### [Exercise]
Which lines of the records contain the word "computer"? Show each of them.
-------- Material for this task --------
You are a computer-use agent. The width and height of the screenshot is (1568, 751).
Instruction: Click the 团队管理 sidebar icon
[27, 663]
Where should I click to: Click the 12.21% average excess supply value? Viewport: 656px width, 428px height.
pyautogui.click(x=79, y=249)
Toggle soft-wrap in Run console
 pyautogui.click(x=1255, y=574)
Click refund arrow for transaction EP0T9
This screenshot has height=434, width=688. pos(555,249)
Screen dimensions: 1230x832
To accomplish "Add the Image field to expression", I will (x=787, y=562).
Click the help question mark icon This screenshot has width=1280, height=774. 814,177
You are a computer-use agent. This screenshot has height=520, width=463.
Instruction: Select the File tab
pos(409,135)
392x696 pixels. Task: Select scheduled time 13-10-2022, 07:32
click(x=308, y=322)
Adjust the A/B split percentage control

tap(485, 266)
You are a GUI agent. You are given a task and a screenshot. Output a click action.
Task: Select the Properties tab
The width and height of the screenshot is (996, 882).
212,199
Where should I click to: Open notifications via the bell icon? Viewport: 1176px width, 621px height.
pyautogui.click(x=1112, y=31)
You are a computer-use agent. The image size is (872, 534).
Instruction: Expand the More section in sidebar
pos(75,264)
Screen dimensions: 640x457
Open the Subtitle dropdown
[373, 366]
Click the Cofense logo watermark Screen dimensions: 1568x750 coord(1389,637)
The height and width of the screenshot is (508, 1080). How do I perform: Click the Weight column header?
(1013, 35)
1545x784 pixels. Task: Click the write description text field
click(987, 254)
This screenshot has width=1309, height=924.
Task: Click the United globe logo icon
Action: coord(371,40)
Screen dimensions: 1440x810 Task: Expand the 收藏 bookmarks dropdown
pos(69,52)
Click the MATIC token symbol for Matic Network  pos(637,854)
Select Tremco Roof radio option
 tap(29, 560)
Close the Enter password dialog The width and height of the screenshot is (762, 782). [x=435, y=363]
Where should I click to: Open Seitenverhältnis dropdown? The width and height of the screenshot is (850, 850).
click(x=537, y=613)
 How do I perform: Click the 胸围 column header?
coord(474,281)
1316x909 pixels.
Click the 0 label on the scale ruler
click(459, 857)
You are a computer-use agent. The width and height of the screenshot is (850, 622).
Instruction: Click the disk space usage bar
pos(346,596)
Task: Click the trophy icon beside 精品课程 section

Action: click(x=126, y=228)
--------
### [Solved problem]
You are a computer-use agent. The width and height of the screenshot is (1568, 751).
You are a computer-use agent. This screenshot has height=520, width=463.
You are a computer-use agent. The image size is (872, 534).
You are a computer-use agent. The width and height of the screenshot is (850, 622).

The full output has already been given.